We wore neon, we pegged our pants and you were pretty cool if you had pennies in your loafers. We watched the Cosby Show and the Golden Girls religiously at night with our whole family on the big, wood-encased box tv that had no remote (my younger sister and I would be in charge of hitting the “volume/channel up or down” buttons at dad’s request). This was back when Bill Cosby was a saint and the Golden Girls were still alive. I remember being lucky to stay up late to watch TV with my dad, and how hard he would laugh at Johnny Carson.

In my late teens, I was a lifeguard and I remember mothers with small children would come up and tell me “enjoy it because it goes fast,” they said. I thought it obscure and weird of them to say and disregarded that message so many times. I know now exactly what they meant, and the gravity of nostalgia they must have felt looking at a young teenager who hasn’t a care in the world (or a single stretch mark or hint of a muffin top). I’ve since become that mother, sometimes warning my babysitters of how she will blink and wake to discover she's dragging around four kids wondering what to cook for dinner or if she even brushed her teeth that day.

The bicentennial kids can relate I’m sure, to that song, 100 Years, by Five for Fighting, in which he sings about “chasing the years of his life.” He’s 15 in one moment then he wakes up and he’s in his 30s with children and in another moment he’s 99. This milestone birthday is teaching me how badly I’m trying not to blink. I don’t want to wake up and realize my kids are in college and I’m the one wearing the diapers.

Yes, road trips with four kids under age 8 aren’t fun, but they still think getting in the car to drive four hours to grandma’s house is an adventure. There will be a time I won’t be able to wrangle my children all in one room to see them for four minutes. The twins ask too often for extra books at bedtime and I sometimes skip words to make the book shorter if I’m tired. But my heart aches thinking of when there isn’t going to be a storytime, and they will be more interested in boys and clothes than with books with mom. Yes, my 3-year-old colored the chair cushion with green marker the other day, and I was fuming about it, but I don’t want the alternative – my baby all grown up. Yes, I hate that my son teases his sisters nonstop and I frequently scold and send him to time out, but I’m glad I’m alive and well to see him playing with his sisters, loving life and just being the little boy he is. I know he’ll be a man before I know it, and who knows if he’ll visit his old diaper-clad momma.

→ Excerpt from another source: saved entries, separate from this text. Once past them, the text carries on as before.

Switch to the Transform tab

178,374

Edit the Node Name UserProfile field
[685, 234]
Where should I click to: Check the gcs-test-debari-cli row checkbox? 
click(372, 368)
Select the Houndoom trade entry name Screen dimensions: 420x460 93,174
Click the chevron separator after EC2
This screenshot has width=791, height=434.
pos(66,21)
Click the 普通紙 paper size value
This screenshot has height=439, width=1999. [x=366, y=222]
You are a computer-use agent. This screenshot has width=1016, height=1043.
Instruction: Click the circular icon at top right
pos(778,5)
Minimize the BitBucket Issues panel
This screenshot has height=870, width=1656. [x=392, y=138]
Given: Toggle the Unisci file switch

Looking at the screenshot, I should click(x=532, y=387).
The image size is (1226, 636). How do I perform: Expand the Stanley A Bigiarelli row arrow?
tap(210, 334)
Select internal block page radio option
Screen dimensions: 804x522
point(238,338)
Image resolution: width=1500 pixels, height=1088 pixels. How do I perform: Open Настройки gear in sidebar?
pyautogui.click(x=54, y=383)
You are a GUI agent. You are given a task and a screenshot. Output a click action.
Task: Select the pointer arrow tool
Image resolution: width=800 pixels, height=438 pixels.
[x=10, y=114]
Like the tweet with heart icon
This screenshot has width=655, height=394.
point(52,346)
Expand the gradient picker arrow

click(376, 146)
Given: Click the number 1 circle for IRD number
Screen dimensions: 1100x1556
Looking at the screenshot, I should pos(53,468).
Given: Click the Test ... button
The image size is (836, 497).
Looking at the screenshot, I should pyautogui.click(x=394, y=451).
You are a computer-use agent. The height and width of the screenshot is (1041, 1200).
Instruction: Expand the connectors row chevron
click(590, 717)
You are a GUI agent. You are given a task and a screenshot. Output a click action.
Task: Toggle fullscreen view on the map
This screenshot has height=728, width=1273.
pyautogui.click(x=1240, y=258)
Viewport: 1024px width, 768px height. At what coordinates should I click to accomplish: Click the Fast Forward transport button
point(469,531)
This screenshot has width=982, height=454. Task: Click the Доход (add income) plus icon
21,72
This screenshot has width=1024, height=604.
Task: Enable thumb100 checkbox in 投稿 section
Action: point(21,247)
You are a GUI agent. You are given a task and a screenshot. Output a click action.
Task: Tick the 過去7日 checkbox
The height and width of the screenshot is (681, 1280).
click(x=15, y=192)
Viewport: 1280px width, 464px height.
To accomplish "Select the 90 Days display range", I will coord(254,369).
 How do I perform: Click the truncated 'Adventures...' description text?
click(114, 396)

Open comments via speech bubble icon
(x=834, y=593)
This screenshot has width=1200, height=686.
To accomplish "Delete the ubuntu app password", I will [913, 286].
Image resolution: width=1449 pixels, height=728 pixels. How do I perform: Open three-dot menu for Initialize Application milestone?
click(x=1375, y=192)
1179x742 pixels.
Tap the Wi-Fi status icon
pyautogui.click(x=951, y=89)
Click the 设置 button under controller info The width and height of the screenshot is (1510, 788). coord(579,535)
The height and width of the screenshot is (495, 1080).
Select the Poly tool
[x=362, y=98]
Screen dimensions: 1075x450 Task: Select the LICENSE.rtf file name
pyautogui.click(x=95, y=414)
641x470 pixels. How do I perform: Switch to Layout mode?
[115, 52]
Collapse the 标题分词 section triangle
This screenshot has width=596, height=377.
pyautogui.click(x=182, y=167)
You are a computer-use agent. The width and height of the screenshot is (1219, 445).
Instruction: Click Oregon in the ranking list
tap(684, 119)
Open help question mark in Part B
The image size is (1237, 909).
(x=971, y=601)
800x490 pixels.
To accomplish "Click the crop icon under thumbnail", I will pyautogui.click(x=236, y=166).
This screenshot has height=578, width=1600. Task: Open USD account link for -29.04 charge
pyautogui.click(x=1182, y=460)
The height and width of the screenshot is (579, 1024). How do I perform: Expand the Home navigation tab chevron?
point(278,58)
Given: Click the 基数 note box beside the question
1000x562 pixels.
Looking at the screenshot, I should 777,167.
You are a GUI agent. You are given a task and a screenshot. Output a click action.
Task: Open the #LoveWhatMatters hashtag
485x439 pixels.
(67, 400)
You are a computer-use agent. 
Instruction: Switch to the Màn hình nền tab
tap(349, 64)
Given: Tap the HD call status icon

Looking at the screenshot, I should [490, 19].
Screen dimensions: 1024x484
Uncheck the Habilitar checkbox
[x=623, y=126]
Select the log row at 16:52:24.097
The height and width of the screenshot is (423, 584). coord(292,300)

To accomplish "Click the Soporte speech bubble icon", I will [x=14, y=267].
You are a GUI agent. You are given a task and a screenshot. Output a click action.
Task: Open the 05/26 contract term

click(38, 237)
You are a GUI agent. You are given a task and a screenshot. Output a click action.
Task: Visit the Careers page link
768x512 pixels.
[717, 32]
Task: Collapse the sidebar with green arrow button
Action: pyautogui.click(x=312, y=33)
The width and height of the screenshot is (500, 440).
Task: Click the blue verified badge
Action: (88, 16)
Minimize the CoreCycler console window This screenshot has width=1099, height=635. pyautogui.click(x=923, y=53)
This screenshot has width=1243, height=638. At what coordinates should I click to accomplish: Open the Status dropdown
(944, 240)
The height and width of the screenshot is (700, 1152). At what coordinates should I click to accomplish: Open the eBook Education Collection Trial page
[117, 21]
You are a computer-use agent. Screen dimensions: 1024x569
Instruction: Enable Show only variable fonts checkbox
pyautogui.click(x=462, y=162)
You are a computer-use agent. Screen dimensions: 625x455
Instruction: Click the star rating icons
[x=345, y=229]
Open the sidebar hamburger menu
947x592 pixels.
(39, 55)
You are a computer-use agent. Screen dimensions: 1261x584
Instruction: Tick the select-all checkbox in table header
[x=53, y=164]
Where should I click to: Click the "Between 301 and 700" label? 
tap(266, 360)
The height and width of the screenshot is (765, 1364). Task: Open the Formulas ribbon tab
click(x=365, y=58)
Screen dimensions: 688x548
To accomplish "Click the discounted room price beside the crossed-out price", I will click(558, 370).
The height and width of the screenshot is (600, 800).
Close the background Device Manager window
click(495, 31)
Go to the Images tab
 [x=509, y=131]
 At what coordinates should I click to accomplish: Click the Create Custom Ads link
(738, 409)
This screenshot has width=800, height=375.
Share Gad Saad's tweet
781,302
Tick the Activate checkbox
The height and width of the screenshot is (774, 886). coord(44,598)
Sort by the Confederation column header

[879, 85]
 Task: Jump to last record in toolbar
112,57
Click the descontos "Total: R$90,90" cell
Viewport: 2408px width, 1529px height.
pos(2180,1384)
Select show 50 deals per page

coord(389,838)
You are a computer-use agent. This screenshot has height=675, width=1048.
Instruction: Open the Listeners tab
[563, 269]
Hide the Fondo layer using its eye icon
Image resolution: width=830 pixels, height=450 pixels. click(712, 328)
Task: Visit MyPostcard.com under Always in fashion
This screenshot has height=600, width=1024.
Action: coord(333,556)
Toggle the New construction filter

Turning 40 may be rough -- I surely don’t get carded anymore or haven’t danced on any bar tops or pool tables lately (hey it was the late 90s and we were all scared about the world ending in Y2K). But I’m realizing it’s not over yet. I still have a ton of living yet to do and I always promise myself each birthday to try and enjoy it. Yes, this bicentennial baby can still do a cartwheel or two -- in fact just a couple months ago -- I nearly stuck the landing at Drakes bar (the dj wasn’t exactly thrilled though). It’s ok now though, I'm training for cartwheels til I turn 50. I'm going to make my fellow bicentennials proud. We can still rock.